GIVEN EXERCISE
In the debate commentary below, reproduce verbatim the stretch from "This from USA" through "reported last year.".

EXTRACT

The nation is addicted to Presidential debates, which cannot even remotely be characterized as a placebo. And tonight’s debate in Las Vegas is unlikely to make a big difference to voters around America, unless one of the Pant Load or the Pant Suit are extremely clever. You can expect that The Pant Load will try to make this week’s WikiLeaks disclosures a torpedo below the waterline for the Pant Suit’s campaign. There are some nuggets in the emails, but do they really add up to all that much?

This from USA Today:

Companies used Clinton fundraisers to lobby [the] State Department. At least a dozen of those same companies lobbied the State Department, using lobbyists who doubled as major Clinton campaign fundraisers. Those companies gave as much as $16 million to the Clinton charities.

Sounds terrible, until you get down to paragraph #26 in the article:

In all, 181 foundation donors lobbied State during Clinton’s leadership tenure, Vox reported last year.

These relationships and giving on their own aren’t illegal, or even unethical. But critics, including Trump, have argued they at least pose potential conflicts of interest.

So, no quid, and apparently, no smoking gun of quo. Trump asks repeatedly how these disclosures are not dominating the news cycle and blames the media for being in the bag for Hillary. The emails often don’t prove what Trump says they do: that the Clinton campaign hates Catholics, that Clinton “openly colluded” with the Justice Department during its investigation of her private email server.

Even if there is some there, there with the emails, the real issue is that The Donald remains the story of this presidential election.

It has come down to a referendum on Donald Trump.

Unless Trump can get more than 43% of the vote, he can’t be president. And focusing on Trump’s personal attributes has been Clinton’s strategy all along. Still, if we fix on personal foibles and temperament, although relevant, we will miss any discussion of the issues.

GIVEN INFORMATION
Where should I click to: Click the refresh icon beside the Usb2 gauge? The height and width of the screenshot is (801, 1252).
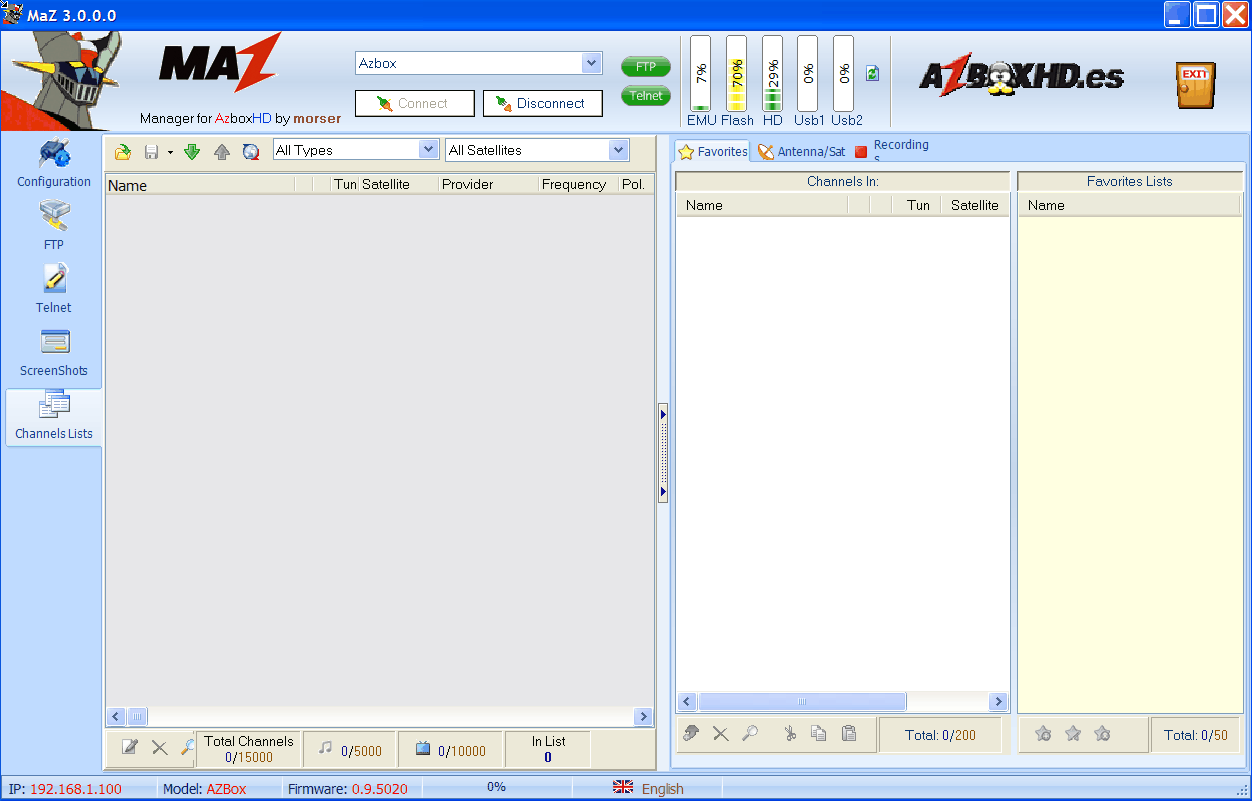pos(872,74)
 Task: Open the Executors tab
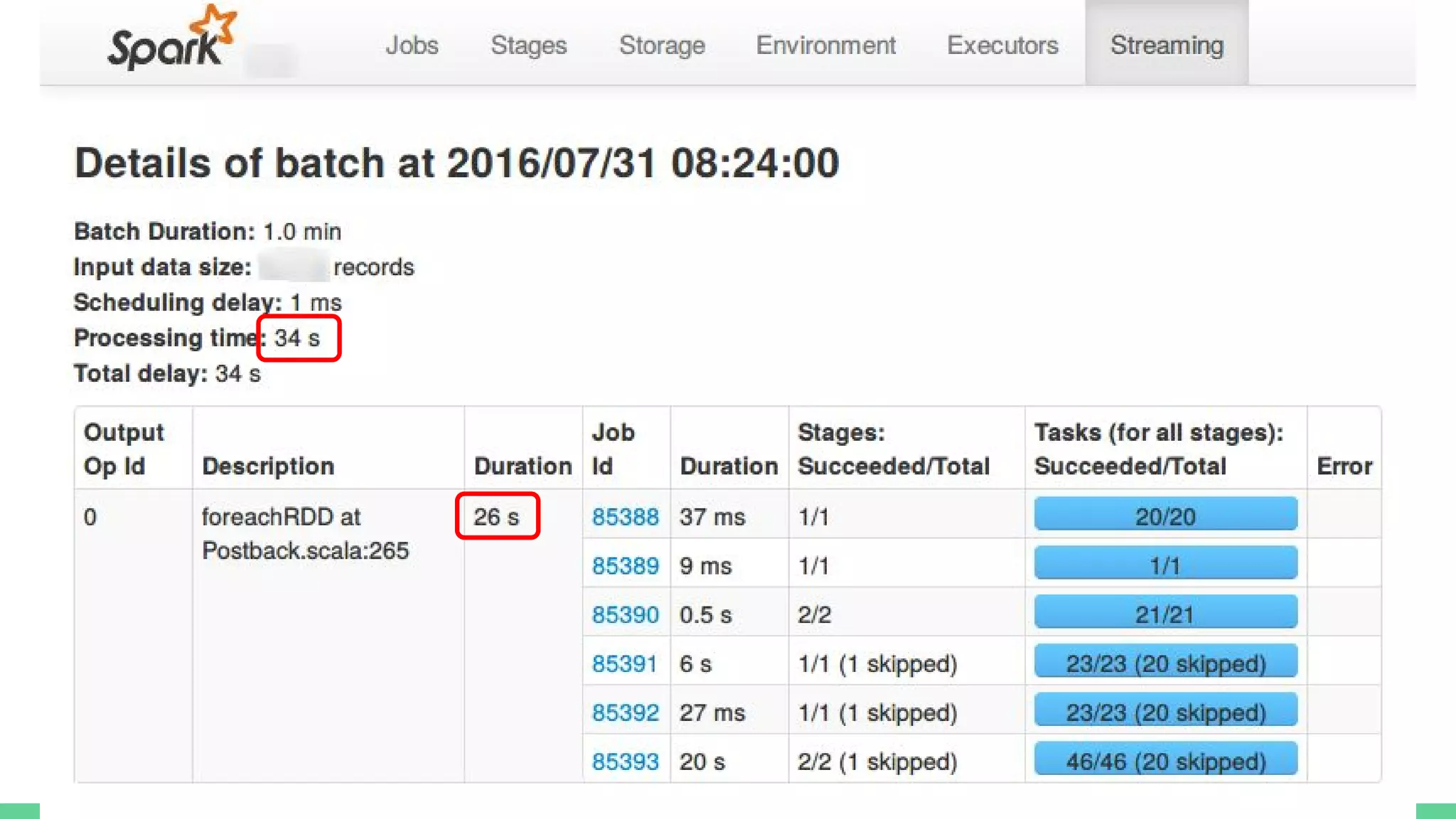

RESULT BELOW
This from USA Today:

Companies used Clinton fundraisers to lobby [the] State Department. At least a dozen of those same companies lobbied the State Department, using lobbyists who doubled as major Clinton campaign fundraisers. Those companies gave as much as $16 million to the Clinton charities.

Sounds terrible, until you get down to paragraph #26 in the article:

In all, 181 foundation donors lobbied State during Clinton’s leadership tenure, Vox reported last year.